Better wait patiently for ‘Better Call Saul’

LOS ANGELES — There’s no question, “Breaking Bad” is one of the biggest things to happen to TV in decades. The AMC series was so popular, you would think that the people behind the spinoff series, “Better Call Saul,” would be working to quickly get the new program on the air.

But that’s not what’s happening. Series creator Vince Gilligan is a little more laid back than that.

At the annual summer meeting of TV critics tour in Los Angeles last week, Gilligan took full responsibility for the series launch being delayed to an early 2015 start.

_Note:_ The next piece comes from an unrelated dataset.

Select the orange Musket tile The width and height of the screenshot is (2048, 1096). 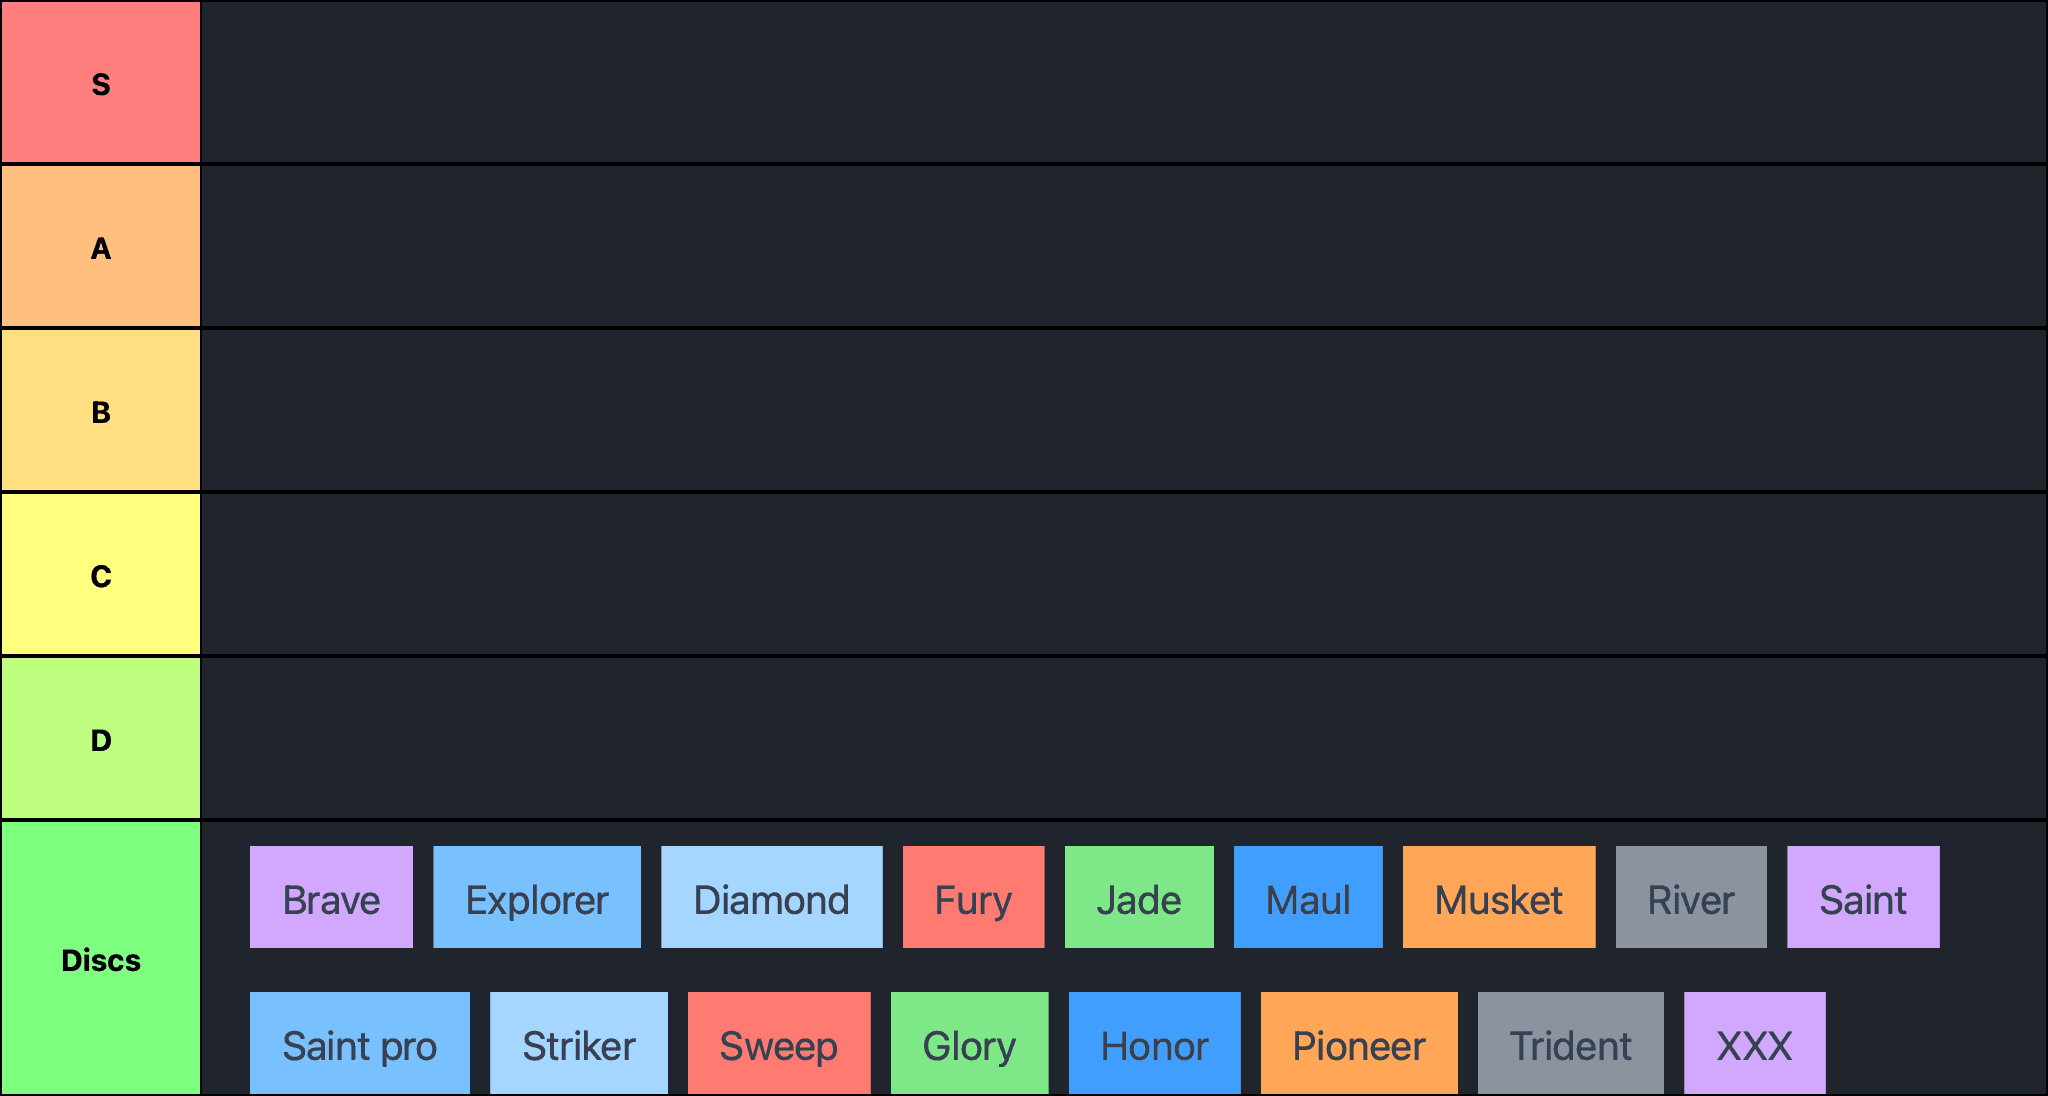(x=1499, y=897)
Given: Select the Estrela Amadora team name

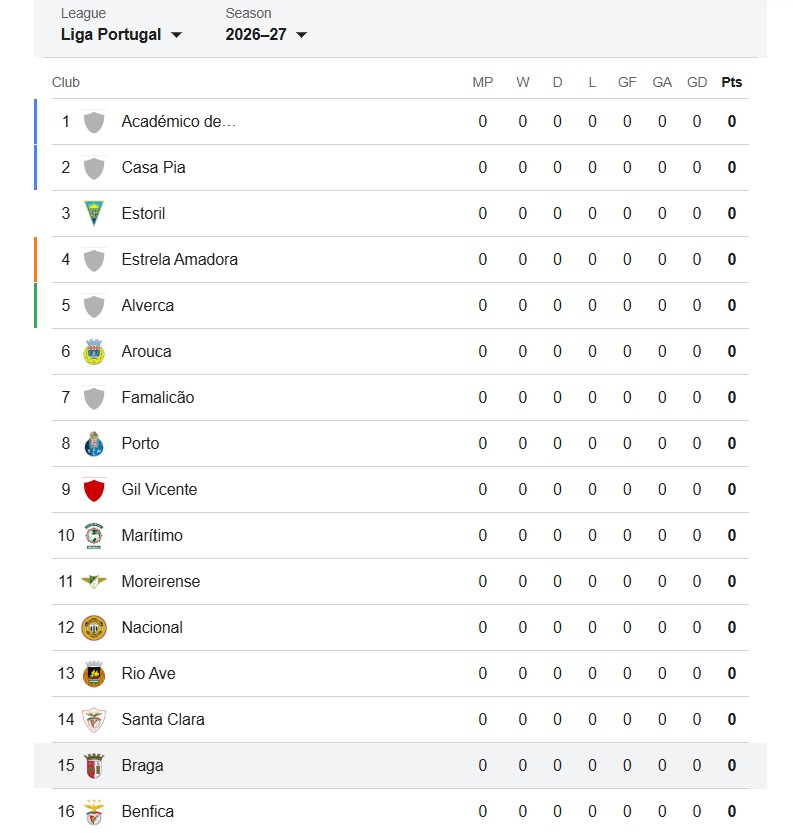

“I am slow as mud as a TV writer. I always have been. It was my big fear when I got the job on ‘The X Files.’ I had been writing movie scripts, and I didn’t know if I could write at a TV pace. I still feel I’m very slow for television. We had a pace, thanks to AMC and Sony, on ‘Breaking Bad’ that was deliciously stately for television, and it was nothing that they wanted,” Gilligan says. “I think I can speak for them, it’s nothing any studio or network would want, but we have a way of doing things that is slower than most TV shows.”

It took an average of three weeks to put together an episode of “Breaking Bad.” That was the reason the final 16 episodes of “Breaking Bad” were aired in two eight-part seasons.

It was such a long process, and that’s why Gilligan’s not surprised it’s taking a long time to make “Better Call Saul.”

“We want to think everything through, and we feel that that pays dividends because, with ‘Breaking Bad,’ people say, ‘That seemed to knit together pretty well.’ Thanks to AMC and Sony, we had time to think everything through. So here we are doing it again, and I think we could have made November, but the bigger point is could we have made our 13 coming in at the same time with Season 2,” Gilligan says. “And AMC was very gracious to us and did not push us to say, ‘You’ve got to figure out a new way to do this job.’ Because, A, they’re good folks who were understanding of our process and, B, I think they also know we only know the one way to do it.”

If “Better Call Saul” is half as good as “Breaking Bad,” it will be worth the wait.